Telemedicine involves the use of electronic communications to allow healthcare providers at League City Family Clinic to provide services to individuals located at a different site than the provider. These services can be used for diagnosis, therapy, follow-up and/or education. Telemedicine consultations are available to new and established League City Family Clinic patients.
PURPOSE: The purpose of this form is to obtain consent to participate in a telemedicine consultation in connection with the following procedure(s) and/or service(s).
NATURE OF TELEMEDICINE CONSULT: During the telemedicine consultation:
Details of your medical history, examinations, x-rays and labs will be discussed with other health professions through the use of interactive video, audio, and telecommunication technology.
a) A non-medical technician may be present in the telemedicine studio to aid in the video transmission.
b) Video,audio and/or photo recordings may be taken of you during the service(s)
PAYMENT OF SERVICES: You agree that League City Family Clinic reserves the right to bill a telemedicine visit to your respective insurance company. As well, you are responsible for any patient portion of the telemedicine consult.
SCHEDULE YOUR TELEMEDICINE APPOINTMENT:
Please set up patient portal before telemedicine consultation.
Payment is due at time of scheduling
An email will be sent with a link for access to your telemedicine appointment
If using Healow App, the facility code will be AEGGBD
SIMPLE STEPS TO LOG INTO YOUR TELEMEDICINE VISIT:
You can use phone, tablet, laptop or desktop
You must have a connection to the internet
Phones will work, only if connected to Wi-Fi
You must use Google Chrome, have a microphone and camera
Go to your email and access the link provided for televisit
Improved access to medical care by enabling a patient to remain in his/her current setting
More efficient medical evaluation and management.
There are potential risks associated with the use of telemedicine, which include, but are not be limited to:
The provider may determine that the information is insufficient, thereby requiring the patient to see the provider in a face to face environment or to seek emergency medical treatment.
Delays in medical evaluation and treatment could occur due to deficiencies or failures of the equipment.
In very rare instances, security protocols could fail, causing a breach of privacy of personal medical information.
By signing this informed consent you acknowledge that you understand and agree with the following:
I understand that the laws that protect the privacy and the confidentiality of medical information also apply to telemedicine and that no information obtained in the use of telemedicine, which identifies me, will be disclosed to other entities without my written consent.
I understand that I have the right to withhold or withdraw my consent to the use of telemedicine in the course of my care at any time, without affecting my right to future care or treatment.
I understand that I may expect the anticipated benefits from the use of telemedicine in my care, but that no results can be guaranteed or assured.

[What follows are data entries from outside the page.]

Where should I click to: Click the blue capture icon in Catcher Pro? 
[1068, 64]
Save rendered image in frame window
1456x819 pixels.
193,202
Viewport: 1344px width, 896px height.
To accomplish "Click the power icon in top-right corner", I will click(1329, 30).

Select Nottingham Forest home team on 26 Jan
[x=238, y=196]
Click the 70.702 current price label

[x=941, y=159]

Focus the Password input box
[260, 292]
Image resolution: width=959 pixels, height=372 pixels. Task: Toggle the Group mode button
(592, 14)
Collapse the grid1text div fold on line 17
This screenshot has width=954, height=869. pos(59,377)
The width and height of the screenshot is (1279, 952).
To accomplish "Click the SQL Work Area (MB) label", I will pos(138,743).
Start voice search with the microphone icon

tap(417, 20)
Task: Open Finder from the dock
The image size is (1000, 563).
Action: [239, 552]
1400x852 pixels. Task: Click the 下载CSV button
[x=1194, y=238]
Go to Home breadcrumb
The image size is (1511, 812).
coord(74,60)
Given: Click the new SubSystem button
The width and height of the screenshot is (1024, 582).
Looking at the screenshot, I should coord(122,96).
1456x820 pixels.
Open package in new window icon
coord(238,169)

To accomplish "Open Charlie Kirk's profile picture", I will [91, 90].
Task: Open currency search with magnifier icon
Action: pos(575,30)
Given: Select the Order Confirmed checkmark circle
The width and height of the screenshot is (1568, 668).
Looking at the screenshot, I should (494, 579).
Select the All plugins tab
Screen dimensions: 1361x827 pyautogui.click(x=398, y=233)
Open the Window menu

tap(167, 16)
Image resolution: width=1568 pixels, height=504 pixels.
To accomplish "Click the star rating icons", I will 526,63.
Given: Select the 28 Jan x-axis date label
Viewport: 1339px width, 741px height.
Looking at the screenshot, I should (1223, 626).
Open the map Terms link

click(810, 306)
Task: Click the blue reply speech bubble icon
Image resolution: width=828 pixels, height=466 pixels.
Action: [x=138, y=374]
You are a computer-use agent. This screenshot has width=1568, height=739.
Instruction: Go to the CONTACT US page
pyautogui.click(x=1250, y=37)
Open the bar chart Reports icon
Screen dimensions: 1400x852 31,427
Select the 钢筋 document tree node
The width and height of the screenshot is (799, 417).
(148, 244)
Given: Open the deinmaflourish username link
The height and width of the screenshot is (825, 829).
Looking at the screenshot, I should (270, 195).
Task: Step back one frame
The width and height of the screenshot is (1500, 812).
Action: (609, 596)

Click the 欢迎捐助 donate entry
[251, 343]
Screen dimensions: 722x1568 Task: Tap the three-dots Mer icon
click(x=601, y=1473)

I understand that my healthcare information may be shared with other individuals for scheduling and billing purposes.
I understand that I am responsible for any co-payments, deductibles, coinsurances or other payments that apply to my telemedicine visit.
I have read this document fully, and understand the risks and benefits of telemedicine and have had my questions regarding the consultation explained and I hereby give my informed consent to participate in a telemedicine visit under the terms described herein.